At the core of the values debate stands Pat Buchanan.
William Bennett and his "Book of Virtues" aside, it is Buchanan
who waves the broadest banner with the least shame. America
is great, he tells us, because of Americans. Men and women
who believe in God, marry for life, refuse to mollycoddle
their children and know right from wrong. Buchanan's is
a doctrine of tidiness in a world of mayhem, and it is earning
him more followers than most people care to admit.
Having Buchanan at the core of any debate tends to give
it the flavor of a barroom brawl. If one could smell the
Buchanan doctrine, it would no doubt carry an aroma of hops,
barley and aftershave. There is a reason for this.
The alcohol and abuse that formed Buchanan's politics
found their purest expression in his grandfather, who drank
excessively and regularly beat his father. In his 1988 memoir
"Right from the Beginning," Buchanan doesn't hesitate in
revealing the story of his upbringing, replete with boxing
on command and beatings galore.
"To show emotion and feeling was considered an unmanly
thing to do; we were to be stoic about pain," he writes.
"Take your punishment.
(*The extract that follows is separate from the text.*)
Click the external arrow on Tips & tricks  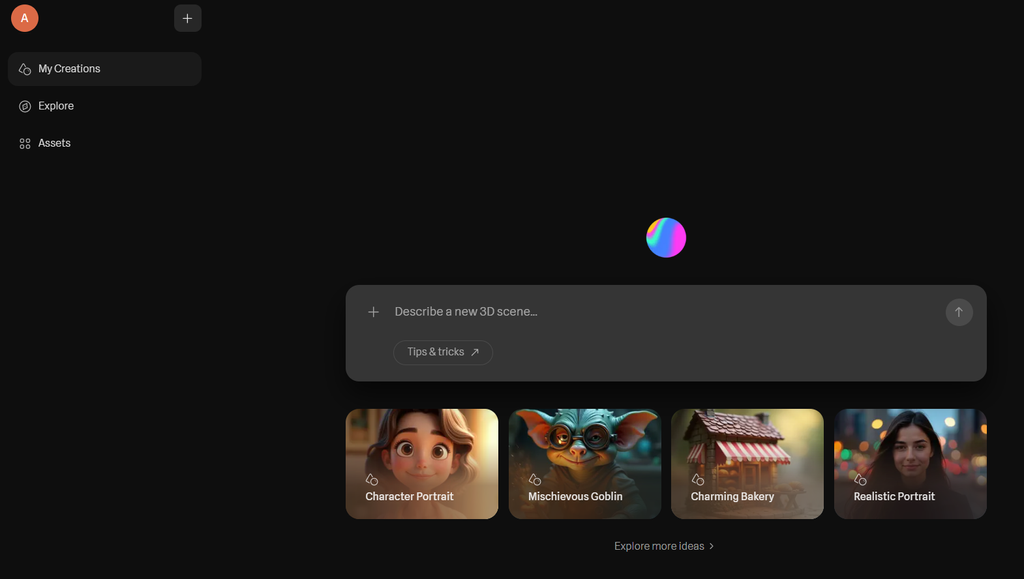[475, 352]
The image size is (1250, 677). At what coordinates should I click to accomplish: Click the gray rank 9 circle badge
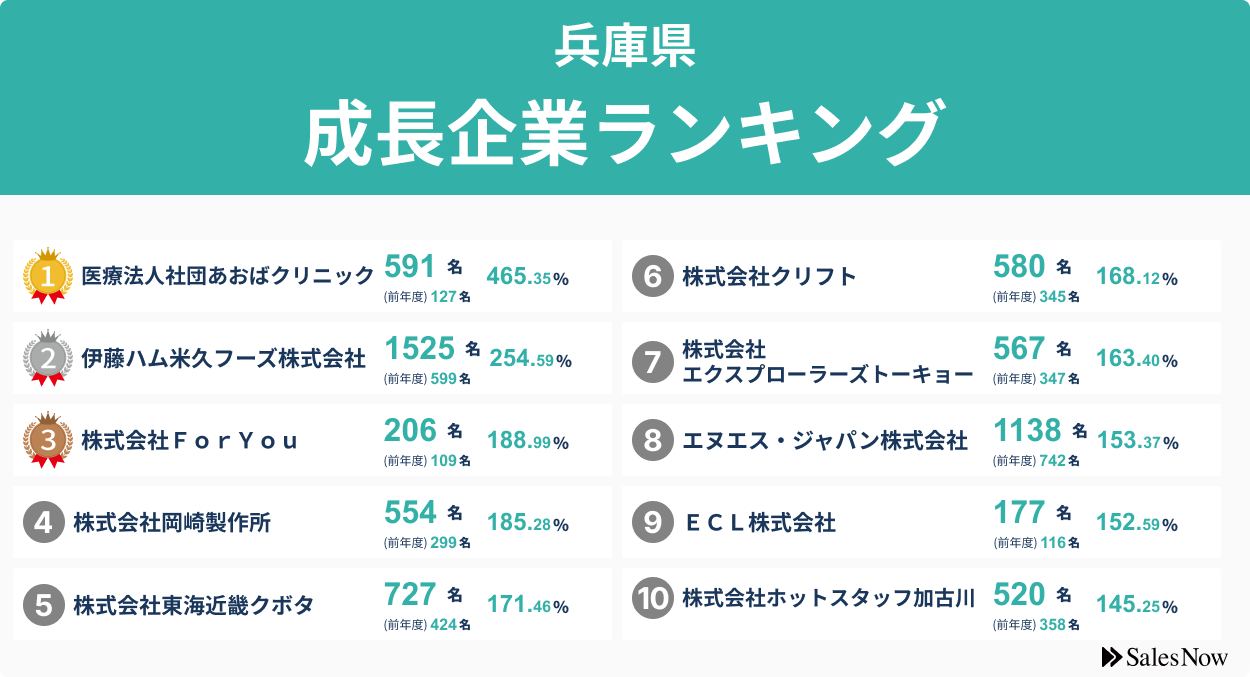click(x=653, y=522)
Don't let anyone see you cry. Whenever
I read in today's press about some individual,especially
some man, 'revealing himself' (e.g., bleeding and bleating
in print about his 'feelings' and 'hurt'), I always feel
a profound sense of embarrassment."
In the Jan. 22 New Republic, author Charles Lane finds
and explores a relationship between Buchanan's book and
"The Authoritarian Personality," a book detailing the experiments
and observations of Theodor Adorno and colleagues at the
University of California. A social scientist and philosopher,
Adorno found in the '40s that "those who scored highest
on a test designed to measure bigotry came from homes where
the parents ruled by force."
In a presidential election year, while Buchanan's is
the more immediately compelling tome, a chilling long-term
vision is provided by Adorno's counterpoint. If a hard-core
family-values crowd gains control of more than one branch
of government, the result could be a moral throwback --
the return to an era no better than our own by any objective
standard, but one less discretionary and more brutish. I
hear knuckles scraping the pavement in Washington when I
imagine more right-wing election victories.
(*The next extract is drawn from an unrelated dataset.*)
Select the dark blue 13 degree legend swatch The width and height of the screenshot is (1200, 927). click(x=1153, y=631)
One must be fair, even to those who renounce human feeling
as a matter of principle. Stories abound in Buchanan's book
of values that do resonate,values that managed to transcend
the racism and juvenile heckling of outsiders Buchanan was
encouraged to partake in as a youth. Help was offered regardless
of race or station in life, but only to those who had proven
loyalty to the family.
So it seems Buchanan and I could sit down over beers
for a swell visit. If he liked me, he might even get me
a job as a sub on "Crossfire." But when issues affecting
the lives of millions of gay and lesbian Americans arose,he'd
stand square on the other side of the fence, growling about
"special rights for none." It's as if a devotion to justice
for any group of people is beyond his level of emotional
development. He'll deal with one African-American person,
or one Jew, but after that back off. He's not currying favor
with any special interests. He's an American man. He can
do it alone, bite his lip and fight a damned good fight.
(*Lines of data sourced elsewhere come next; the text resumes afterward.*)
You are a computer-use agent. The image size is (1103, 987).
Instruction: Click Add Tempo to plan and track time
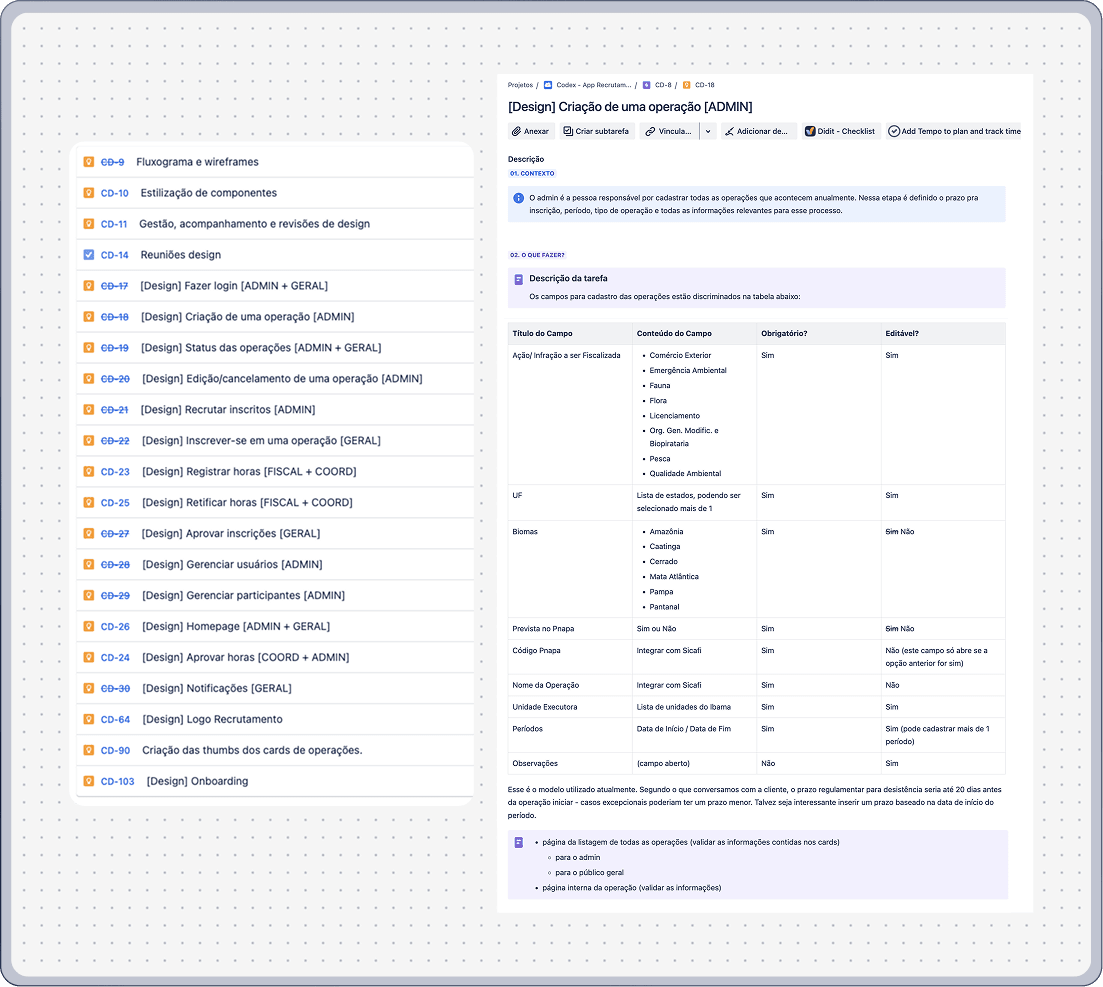954,131

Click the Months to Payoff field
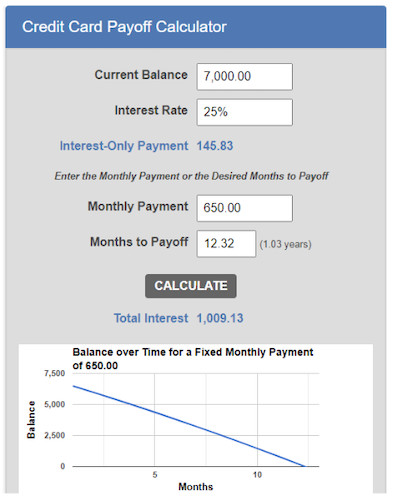click(x=226, y=244)
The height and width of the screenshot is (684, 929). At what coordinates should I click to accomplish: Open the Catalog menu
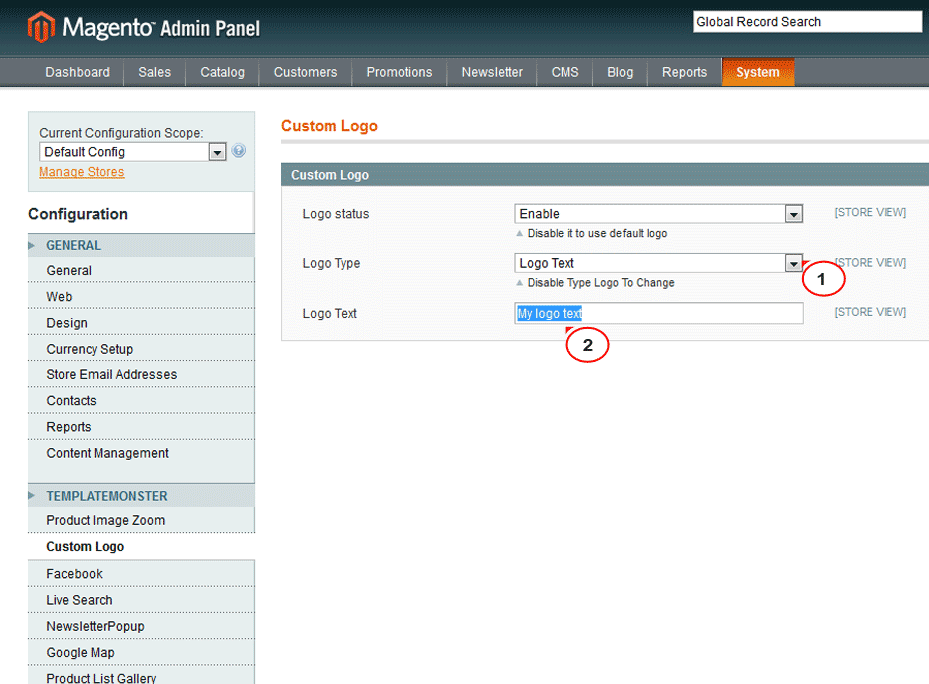click(222, 72)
But the fact is he can't do it alone, especially if
he wants to lead a nation. History shows the basis for the
totalitarian regime has always been the megalomania of one
leader doing it all alone. Life doesn't work that way,nor
should it. The proof lies in the twisted nature of totalitarian
regimes. Show me the benign despot and I'll withdraw my
point, which is that absolutism, and the absolute power
of one who's always right, breeds evil. Yet, the valuesnik
trumpets the return of the absolute as a panacea for today's
The greatest value in any family is understanding. Our
emotional muscles benefit from the work of understanding
others. It's called humanity, but it doesn't belong to the
catalog of family values in vogue today.
Maybe that's the problem with valuesniks. They haven't
come to terms with their humanity yet. It's sad to see that
in an individual. In a large movement, it's an open invitation
to despotism. That the valuesniks scoff away this criticism,
offered by the "moral dreck" of the nation, speaks volumes
about America's vanishing sense of historical immediacy.
Hopefully,some sense of immediacy will infuse this debate
before it turns into a mass delusion. Such a delusion would
no doubt lead us all straight to hell, where our future
would look remarkably like Pat Buchanan's childhood.